Case Study

The AguaClara Drinking Water Treatment Program Delivered in the Republic of Honduras

January 15, 2019

The Honduran AguaClara Program has been developing next generation drinking water treatment technologies to deliver safe water and meet the essential need of individuals and families in towns and cities since 2005. Over a period of 14 years, through implementation of a process of innovation, Cornell University has continually improved both its treatment processes and project management methodologies to support acceleration of the program and potential scale-up of activities across other areas of the world. Through public involvement, the program today ensures safe water, appropriate pricing for low-income residents, and the management of water supply and demand on a sustainable basis in support of the good health and productivity of the community.

AguaClara is proven drinking water treatment technology that is cost effective and suitable for use in any village, town or small city. After successfully demonstrating the ability to transfer this technology to Honduras through a 2005 pilot demonstration project, the AguaClara Program in Honduras is today being delivered as a national initiative on a community-demand basis. This overview of the Honduran AguaClara Program presents background information on the importance of water for life, introduces the program and technologies in use, and discusses the benefits and costs to be realized through the provision of adequate water infrastructure and services to promote human health and productivity growth.

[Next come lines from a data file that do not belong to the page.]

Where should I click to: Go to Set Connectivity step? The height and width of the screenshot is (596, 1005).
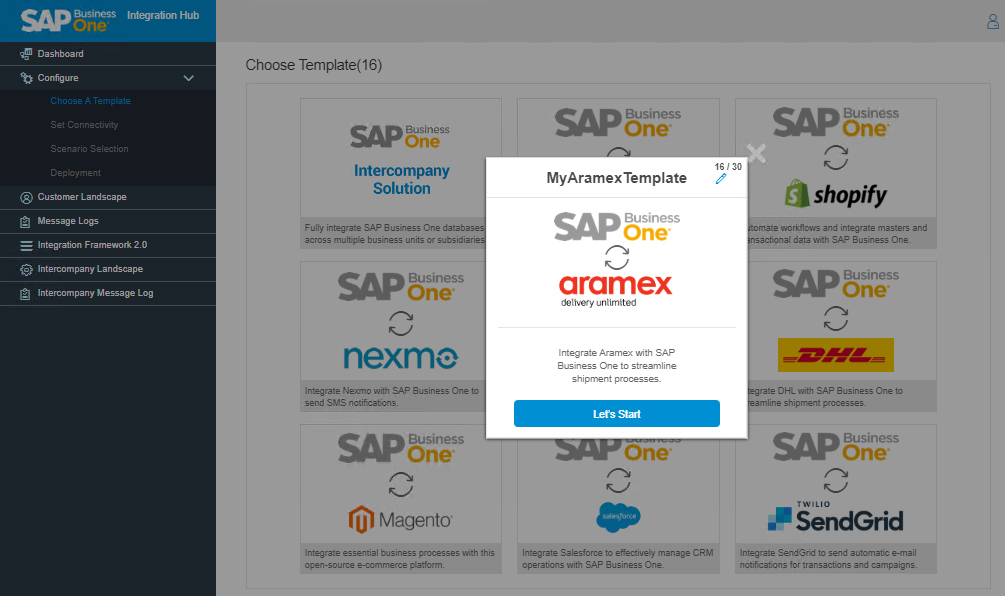(x=84, y=125)
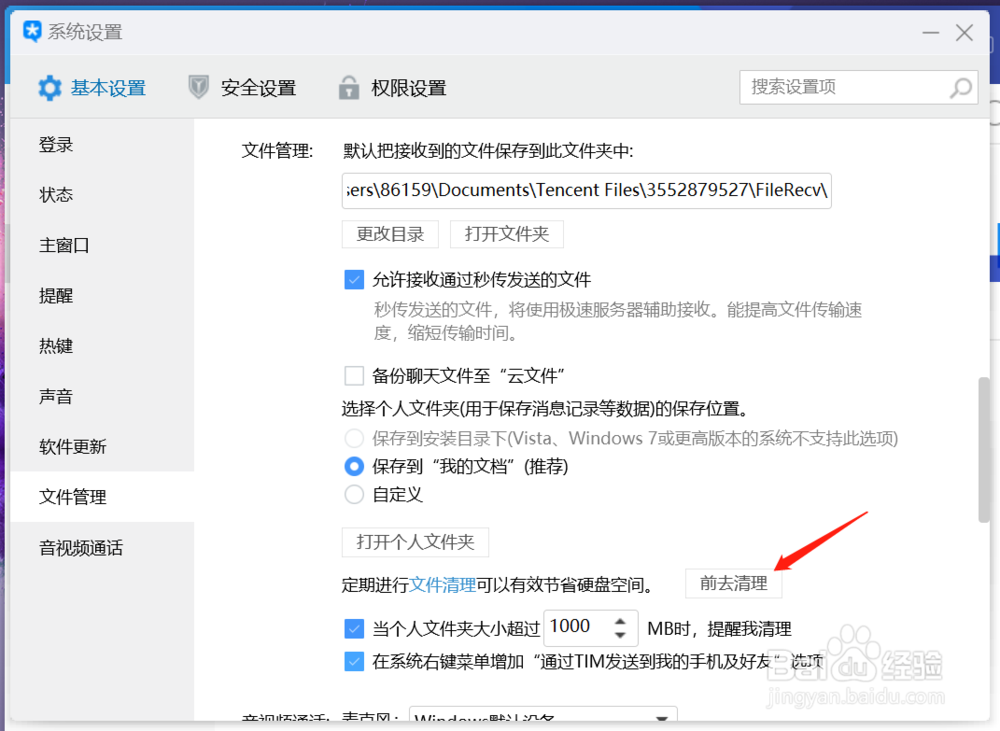Open the 热键 settings section
Image resolution: width=1000 pixels, height=731 pixels.
point(55,346)
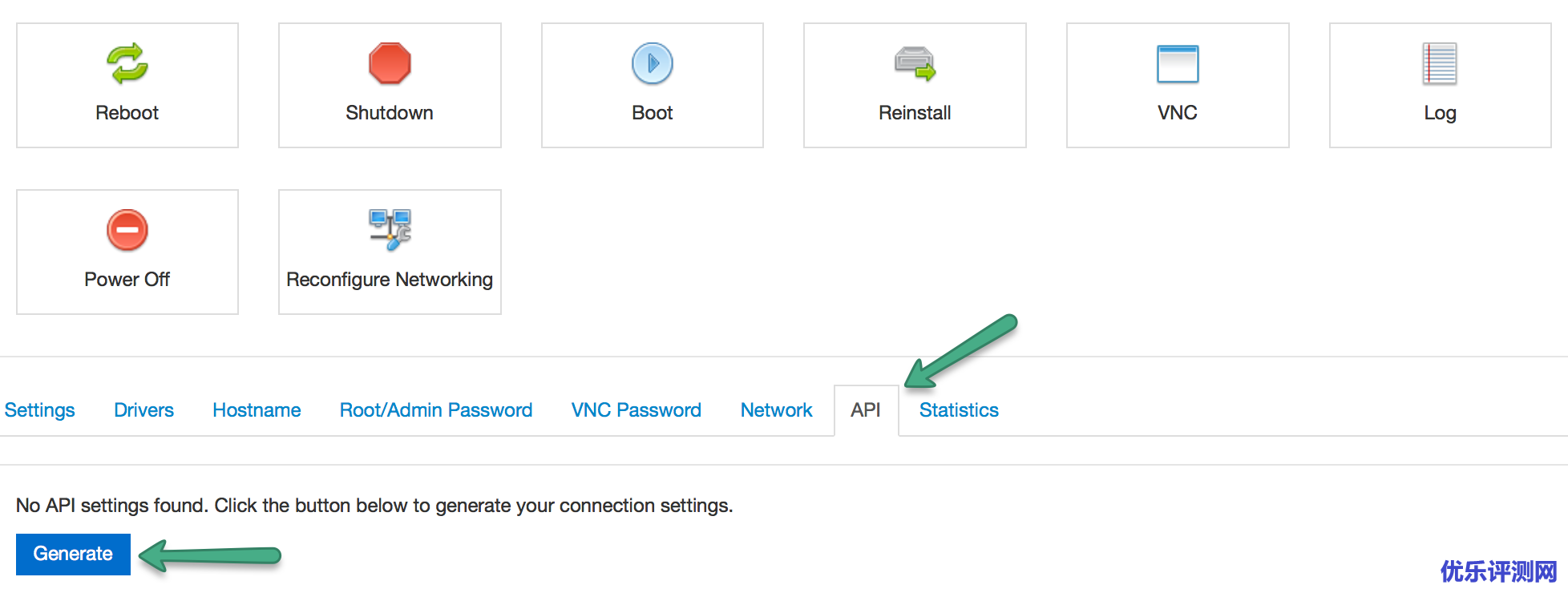The image size is (1568, 593).
Task: Click the Shutdown text label
Action: click(x=390, y=113)
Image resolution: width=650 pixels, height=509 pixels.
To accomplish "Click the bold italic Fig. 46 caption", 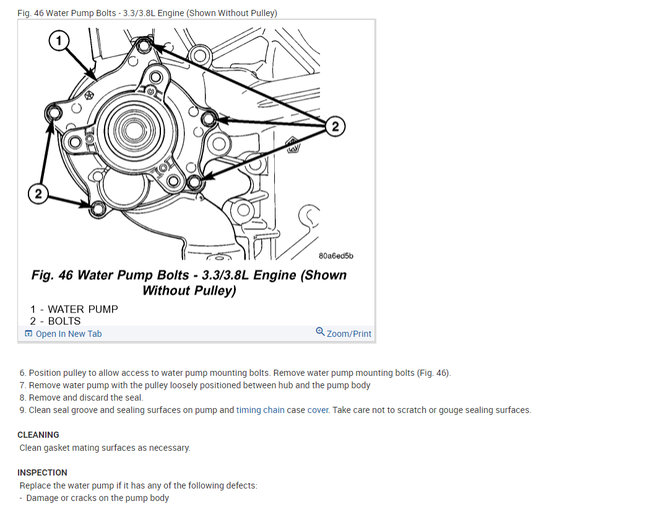I will point(189,283).
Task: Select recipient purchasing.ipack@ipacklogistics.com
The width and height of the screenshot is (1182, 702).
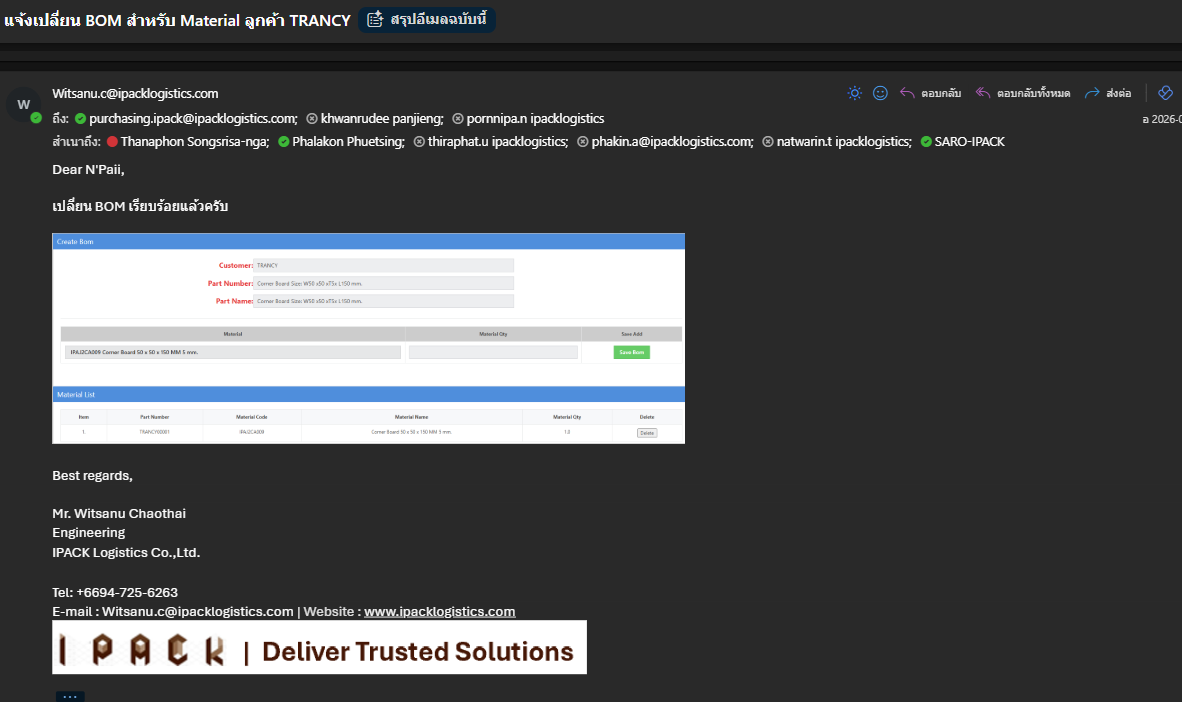Action: [x=193, y=118]
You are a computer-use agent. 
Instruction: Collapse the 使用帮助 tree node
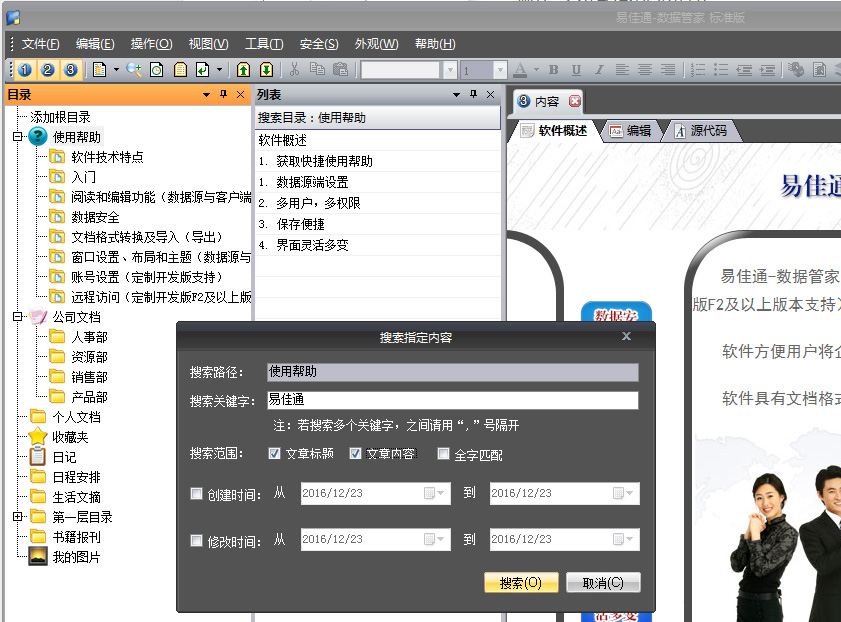pyautogui.click(x=17, y=137)
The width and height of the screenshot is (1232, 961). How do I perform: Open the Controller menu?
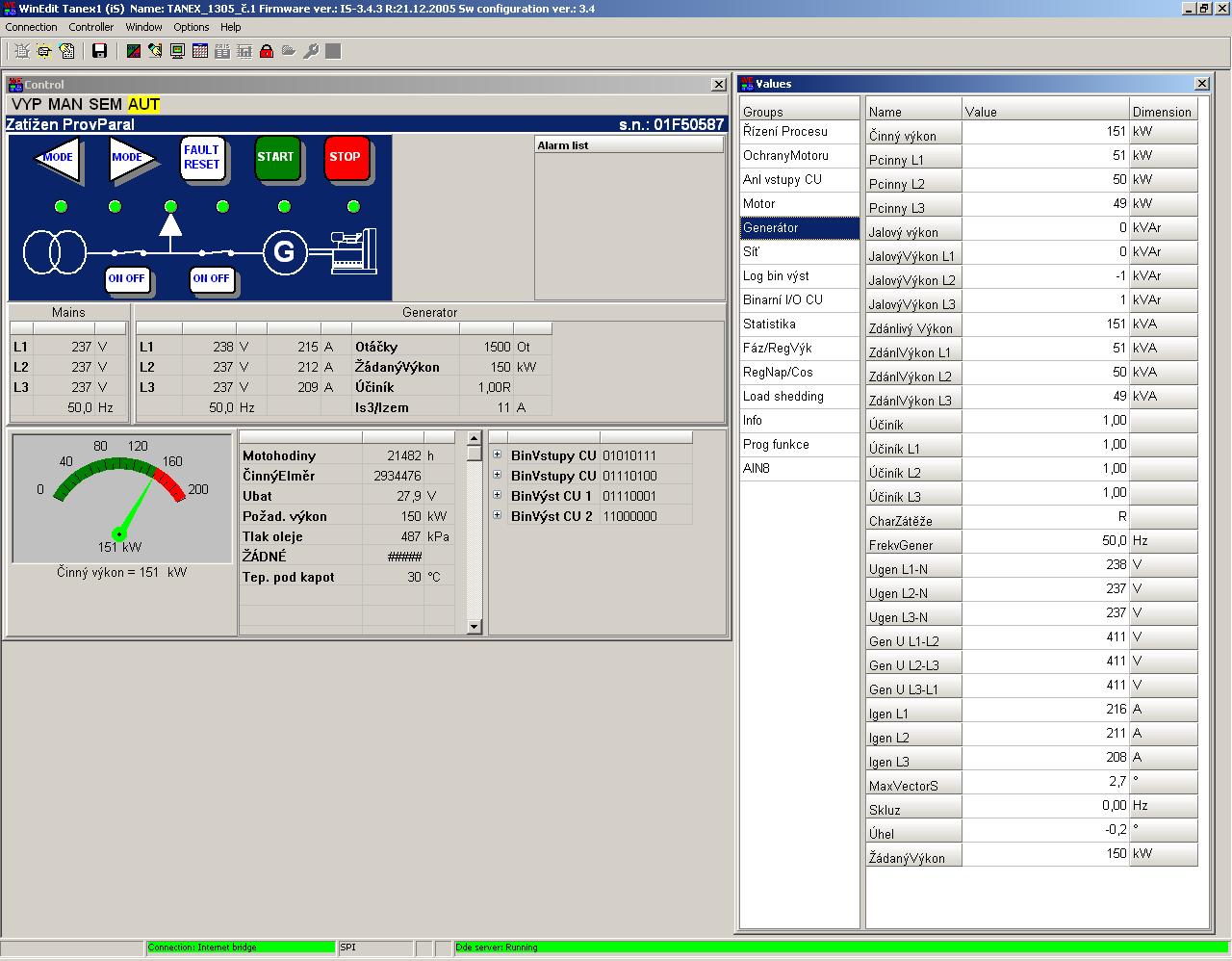[90, 27]
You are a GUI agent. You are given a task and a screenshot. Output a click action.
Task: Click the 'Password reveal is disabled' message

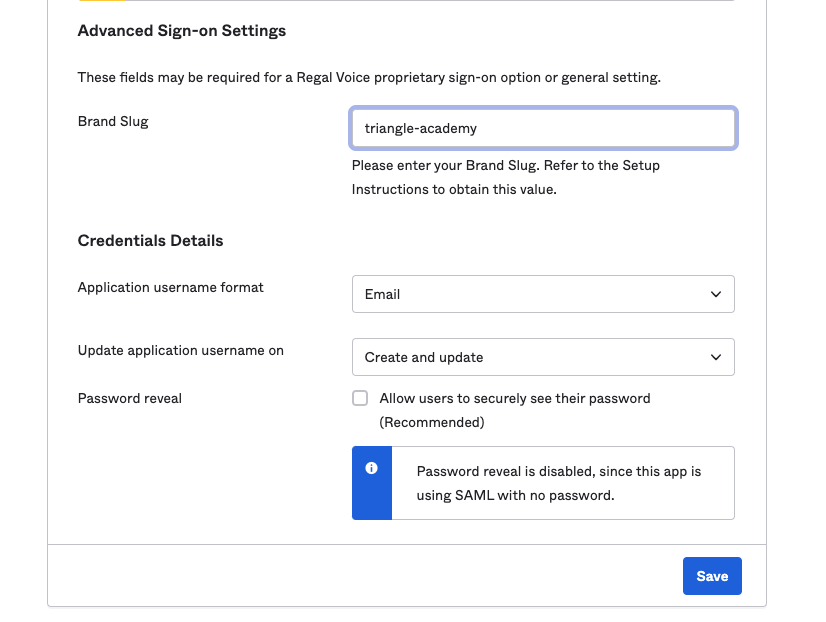click(x=559, y=483)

The Honduran AguaClara Program is a partnership between Cornell University AguaClara Innovation Laboratory and the National Water and Sewerage Utility (SANAA), Honduran civil society, and select international development partners. Eighteen water treatment facilities that do not require electricity and have minimal maintenance requirements have been successfully installed to date. These facilities continue to provide safe, clean drinking water to low-income communities ranging in size from 170 to 12,000 persons. A new facility designed to serve 40,000 people will be commissioned in June 2019.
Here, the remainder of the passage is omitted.